Altra ditta italiana presente nei files e che è arrivata lontano è la Expert Systems. Quartier generale a Modena, uffici a Londra, Washington, Chicago e partner eccellenti come Eni, Ansa, il gruppo Rizzoli e il Sole 24 Ore; la Expert ha messo a punto Cogito, un programma di “intelligence semantica” che setaccia giacimenti di informazioni enormi per analizzare il significato e le relazioni tra le parole. Perché ormai il flusso di dati è uno tsunami: “Ogni giorno si producono 15 milioni di miliardi di nuove informazioni”, scrive l’azienda nella brochure, “si fanno 15 milioni di ricerche al mese, un terzo delle quali non raggiunge i risultati sperati”. Una memoria informatica collettiva e globale, spesso raccolta legittimamente per conto dei magistrati ma che resta poi in mani private.
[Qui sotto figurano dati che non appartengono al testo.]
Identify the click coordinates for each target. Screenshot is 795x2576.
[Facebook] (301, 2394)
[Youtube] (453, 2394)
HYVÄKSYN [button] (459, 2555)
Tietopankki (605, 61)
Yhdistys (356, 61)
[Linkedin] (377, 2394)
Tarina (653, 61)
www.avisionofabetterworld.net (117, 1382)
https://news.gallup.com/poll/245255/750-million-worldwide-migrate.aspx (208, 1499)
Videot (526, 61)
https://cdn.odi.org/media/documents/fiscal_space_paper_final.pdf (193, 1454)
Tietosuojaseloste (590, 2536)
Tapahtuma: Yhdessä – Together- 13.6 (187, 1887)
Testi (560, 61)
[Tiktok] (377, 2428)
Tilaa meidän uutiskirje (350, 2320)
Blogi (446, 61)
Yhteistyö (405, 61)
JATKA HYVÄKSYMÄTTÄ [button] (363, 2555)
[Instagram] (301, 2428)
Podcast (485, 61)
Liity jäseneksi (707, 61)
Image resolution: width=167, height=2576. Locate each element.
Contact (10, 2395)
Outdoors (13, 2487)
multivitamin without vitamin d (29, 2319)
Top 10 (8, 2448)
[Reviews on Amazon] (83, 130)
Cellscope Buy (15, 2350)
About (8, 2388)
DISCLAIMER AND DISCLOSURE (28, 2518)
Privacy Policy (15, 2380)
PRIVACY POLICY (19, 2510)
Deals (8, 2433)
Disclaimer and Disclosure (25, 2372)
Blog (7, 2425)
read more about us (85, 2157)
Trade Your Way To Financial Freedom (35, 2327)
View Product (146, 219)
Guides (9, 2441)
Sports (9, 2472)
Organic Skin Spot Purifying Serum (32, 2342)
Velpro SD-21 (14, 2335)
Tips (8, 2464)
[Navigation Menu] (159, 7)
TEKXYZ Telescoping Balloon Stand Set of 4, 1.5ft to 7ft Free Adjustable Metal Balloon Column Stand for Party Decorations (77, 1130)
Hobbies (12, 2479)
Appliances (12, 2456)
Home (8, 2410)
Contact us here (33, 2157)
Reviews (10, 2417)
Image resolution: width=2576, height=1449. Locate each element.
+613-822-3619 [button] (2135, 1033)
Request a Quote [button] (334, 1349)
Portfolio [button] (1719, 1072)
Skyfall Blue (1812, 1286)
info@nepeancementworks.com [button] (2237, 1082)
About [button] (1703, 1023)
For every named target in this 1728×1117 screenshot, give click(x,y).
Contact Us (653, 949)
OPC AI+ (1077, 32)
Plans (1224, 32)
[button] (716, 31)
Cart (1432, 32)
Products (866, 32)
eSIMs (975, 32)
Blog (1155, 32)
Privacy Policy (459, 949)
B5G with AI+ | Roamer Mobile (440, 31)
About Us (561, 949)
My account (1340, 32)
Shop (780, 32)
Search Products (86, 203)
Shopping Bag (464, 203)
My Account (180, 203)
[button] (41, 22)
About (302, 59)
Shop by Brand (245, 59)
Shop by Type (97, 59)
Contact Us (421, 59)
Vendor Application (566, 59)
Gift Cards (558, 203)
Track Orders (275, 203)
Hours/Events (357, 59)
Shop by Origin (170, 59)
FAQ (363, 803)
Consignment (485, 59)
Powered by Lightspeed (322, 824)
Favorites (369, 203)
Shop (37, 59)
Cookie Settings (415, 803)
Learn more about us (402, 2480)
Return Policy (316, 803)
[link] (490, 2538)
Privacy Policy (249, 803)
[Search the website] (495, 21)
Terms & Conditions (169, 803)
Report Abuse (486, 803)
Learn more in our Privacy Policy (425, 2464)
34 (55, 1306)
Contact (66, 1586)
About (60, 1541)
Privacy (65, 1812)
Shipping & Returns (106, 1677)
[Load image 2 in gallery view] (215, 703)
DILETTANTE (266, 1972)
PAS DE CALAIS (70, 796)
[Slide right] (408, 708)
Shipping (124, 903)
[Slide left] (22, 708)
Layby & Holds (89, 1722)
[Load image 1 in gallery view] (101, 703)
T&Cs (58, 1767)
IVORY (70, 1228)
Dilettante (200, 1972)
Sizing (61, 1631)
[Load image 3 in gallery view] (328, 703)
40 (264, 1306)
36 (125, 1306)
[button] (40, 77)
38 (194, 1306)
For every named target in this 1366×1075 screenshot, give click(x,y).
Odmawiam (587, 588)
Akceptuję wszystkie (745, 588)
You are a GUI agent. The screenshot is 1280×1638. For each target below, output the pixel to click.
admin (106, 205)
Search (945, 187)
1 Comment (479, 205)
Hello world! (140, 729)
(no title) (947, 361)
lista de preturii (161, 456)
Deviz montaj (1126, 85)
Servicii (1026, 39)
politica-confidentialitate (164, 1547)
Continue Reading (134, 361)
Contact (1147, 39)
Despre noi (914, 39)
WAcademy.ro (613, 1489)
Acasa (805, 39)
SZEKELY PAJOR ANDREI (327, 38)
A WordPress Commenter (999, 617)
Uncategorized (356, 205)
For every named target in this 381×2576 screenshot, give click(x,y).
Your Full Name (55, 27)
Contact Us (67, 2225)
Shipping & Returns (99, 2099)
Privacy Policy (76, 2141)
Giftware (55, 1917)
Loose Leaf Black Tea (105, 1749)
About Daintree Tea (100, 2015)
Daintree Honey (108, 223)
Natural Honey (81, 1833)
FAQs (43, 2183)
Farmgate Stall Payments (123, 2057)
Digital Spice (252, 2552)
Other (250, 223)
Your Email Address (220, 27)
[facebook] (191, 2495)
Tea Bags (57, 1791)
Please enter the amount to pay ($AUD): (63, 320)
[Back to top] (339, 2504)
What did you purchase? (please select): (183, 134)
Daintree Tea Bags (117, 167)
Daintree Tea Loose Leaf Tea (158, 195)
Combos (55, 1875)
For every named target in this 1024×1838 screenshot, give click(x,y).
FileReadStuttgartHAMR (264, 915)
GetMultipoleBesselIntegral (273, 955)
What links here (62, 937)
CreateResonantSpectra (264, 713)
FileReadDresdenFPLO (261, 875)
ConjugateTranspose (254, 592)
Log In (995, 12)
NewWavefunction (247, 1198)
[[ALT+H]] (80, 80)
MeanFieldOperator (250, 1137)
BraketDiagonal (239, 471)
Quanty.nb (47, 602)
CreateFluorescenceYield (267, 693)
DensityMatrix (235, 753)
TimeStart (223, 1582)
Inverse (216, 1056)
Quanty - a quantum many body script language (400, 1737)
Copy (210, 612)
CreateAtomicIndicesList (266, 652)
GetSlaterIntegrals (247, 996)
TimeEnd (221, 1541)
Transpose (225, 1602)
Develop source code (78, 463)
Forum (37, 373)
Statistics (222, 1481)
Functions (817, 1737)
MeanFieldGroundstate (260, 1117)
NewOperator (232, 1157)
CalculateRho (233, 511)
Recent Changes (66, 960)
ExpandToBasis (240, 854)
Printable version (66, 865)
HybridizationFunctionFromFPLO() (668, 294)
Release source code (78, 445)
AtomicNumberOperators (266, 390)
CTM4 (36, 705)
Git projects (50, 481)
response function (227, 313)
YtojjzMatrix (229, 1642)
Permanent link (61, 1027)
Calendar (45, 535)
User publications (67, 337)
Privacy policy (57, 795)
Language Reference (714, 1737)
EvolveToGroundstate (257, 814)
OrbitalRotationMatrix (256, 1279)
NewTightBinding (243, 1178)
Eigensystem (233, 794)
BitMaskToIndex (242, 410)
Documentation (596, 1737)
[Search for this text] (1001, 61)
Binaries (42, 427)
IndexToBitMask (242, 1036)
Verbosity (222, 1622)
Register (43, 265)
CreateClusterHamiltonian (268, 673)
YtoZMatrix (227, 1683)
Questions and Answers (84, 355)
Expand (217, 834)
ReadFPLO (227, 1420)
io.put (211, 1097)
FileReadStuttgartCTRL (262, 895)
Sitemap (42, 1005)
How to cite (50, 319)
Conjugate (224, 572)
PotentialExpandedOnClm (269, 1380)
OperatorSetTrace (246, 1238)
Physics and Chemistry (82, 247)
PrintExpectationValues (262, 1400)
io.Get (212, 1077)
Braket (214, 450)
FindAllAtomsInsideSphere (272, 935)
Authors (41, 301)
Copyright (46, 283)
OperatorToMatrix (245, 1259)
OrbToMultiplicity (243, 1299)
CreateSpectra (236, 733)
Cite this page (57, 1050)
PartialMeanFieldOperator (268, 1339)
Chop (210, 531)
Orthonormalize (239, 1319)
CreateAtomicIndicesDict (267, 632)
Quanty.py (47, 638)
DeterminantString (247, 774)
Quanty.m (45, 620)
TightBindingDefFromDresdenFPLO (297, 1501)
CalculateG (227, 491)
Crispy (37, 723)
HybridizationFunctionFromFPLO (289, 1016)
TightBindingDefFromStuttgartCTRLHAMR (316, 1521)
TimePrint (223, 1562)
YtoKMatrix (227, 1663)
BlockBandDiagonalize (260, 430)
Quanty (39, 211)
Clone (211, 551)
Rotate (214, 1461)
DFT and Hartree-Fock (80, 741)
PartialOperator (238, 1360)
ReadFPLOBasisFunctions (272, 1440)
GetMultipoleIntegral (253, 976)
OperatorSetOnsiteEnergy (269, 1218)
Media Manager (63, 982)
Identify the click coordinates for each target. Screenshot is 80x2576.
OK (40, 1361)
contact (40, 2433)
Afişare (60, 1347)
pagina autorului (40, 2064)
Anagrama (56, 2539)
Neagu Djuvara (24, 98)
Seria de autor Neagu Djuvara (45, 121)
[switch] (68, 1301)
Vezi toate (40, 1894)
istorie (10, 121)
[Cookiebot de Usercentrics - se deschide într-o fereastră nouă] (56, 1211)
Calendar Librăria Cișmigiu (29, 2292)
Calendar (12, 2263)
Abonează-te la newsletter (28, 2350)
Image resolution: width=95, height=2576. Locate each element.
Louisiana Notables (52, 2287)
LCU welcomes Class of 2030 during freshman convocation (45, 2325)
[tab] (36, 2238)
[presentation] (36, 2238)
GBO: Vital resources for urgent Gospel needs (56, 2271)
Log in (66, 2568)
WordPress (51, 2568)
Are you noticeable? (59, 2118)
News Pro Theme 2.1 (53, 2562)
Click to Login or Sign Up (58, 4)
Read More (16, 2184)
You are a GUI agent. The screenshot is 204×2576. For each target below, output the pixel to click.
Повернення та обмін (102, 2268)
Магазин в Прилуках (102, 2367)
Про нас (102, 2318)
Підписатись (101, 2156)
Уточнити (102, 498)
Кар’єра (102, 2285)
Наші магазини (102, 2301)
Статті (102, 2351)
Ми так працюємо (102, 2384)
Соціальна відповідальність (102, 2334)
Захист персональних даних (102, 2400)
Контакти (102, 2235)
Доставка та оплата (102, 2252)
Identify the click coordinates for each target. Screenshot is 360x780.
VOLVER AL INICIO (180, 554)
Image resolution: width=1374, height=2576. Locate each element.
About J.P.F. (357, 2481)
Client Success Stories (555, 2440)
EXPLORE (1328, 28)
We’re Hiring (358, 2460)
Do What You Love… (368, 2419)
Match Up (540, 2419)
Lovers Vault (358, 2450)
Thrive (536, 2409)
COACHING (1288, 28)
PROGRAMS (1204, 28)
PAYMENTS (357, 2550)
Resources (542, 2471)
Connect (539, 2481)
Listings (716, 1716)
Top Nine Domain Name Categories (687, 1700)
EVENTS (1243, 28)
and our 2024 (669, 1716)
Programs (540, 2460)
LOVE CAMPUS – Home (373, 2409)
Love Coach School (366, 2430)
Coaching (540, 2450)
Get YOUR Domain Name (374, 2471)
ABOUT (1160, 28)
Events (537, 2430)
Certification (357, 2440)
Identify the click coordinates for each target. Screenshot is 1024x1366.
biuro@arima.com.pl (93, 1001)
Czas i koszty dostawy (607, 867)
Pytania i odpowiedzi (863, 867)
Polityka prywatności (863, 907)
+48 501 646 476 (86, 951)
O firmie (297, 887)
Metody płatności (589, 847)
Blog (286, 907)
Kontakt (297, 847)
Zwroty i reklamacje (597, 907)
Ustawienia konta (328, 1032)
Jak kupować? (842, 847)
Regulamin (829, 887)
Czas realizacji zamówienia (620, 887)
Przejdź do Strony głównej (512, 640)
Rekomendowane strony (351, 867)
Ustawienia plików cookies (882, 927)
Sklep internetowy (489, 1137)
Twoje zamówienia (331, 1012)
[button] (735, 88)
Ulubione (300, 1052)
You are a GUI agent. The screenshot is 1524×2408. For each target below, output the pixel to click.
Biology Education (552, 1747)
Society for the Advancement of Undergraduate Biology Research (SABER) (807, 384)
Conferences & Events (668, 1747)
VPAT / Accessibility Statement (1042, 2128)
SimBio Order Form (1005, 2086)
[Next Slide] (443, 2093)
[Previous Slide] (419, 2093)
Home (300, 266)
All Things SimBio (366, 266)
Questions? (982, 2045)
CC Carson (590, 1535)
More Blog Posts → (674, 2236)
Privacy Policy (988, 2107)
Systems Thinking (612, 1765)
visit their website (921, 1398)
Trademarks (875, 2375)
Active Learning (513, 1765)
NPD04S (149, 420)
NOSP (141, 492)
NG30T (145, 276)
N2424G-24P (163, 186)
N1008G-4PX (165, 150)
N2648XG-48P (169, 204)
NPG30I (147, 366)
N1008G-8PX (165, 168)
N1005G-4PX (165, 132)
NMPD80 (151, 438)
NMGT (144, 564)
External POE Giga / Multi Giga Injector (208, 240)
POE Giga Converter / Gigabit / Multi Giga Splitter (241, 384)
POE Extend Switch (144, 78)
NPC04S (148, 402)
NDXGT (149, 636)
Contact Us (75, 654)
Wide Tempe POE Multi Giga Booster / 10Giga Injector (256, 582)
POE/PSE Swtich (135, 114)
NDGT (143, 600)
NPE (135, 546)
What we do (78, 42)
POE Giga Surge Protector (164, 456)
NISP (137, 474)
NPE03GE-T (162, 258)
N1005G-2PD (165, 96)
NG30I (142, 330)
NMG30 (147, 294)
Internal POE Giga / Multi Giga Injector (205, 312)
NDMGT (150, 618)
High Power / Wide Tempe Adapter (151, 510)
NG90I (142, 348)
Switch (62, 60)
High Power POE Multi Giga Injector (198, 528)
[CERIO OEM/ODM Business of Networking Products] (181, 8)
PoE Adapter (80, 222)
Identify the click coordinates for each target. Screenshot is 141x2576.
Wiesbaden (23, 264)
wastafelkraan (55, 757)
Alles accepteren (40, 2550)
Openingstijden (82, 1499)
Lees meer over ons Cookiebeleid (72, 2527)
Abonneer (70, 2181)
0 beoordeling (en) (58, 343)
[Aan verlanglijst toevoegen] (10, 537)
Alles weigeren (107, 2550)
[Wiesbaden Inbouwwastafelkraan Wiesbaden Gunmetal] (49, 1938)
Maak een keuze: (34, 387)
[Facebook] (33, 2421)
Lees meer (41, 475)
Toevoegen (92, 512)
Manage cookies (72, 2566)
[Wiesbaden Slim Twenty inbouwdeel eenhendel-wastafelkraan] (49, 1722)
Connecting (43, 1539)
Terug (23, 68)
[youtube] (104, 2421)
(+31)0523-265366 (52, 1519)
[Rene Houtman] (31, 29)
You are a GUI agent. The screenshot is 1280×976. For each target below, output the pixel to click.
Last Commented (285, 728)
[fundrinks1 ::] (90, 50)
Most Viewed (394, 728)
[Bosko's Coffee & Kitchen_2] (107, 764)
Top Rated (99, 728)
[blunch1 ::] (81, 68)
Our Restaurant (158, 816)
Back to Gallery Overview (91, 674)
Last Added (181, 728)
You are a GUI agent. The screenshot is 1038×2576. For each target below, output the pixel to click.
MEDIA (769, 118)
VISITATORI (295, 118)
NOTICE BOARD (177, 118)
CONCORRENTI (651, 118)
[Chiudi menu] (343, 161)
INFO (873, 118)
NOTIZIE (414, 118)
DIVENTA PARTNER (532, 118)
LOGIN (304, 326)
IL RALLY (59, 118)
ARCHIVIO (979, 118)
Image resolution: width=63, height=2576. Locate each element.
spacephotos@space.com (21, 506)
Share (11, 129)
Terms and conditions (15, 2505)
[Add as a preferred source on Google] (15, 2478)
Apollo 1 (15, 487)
Il problema in Italia e nel mondo è stabilire regole e autorità che tutelino questi giacimenti di registrazioni e stronchino le mire dei furbetti.

Da noi ci sono già state fughe clamorose: l’intercettazione di Piero Fassino sulle scalate bancarie consegnata a Silvio Berlusconi dai manager dell’azienda che l’aveva realizzata su incarico dei pm. E gli “Spy Files” di WikiLeaks mostrano come ormai il mercato sia così grande da rendere impossibili i controlli delle autorità statali. Persino l’ex premier pochi giorni fa si è lamentato di essere stato intercettato da “sette fonti diverse”, ma anche lui dichiara di averlo fatto accertare “da un privato”: i nuovi padroni della privacy elettronica.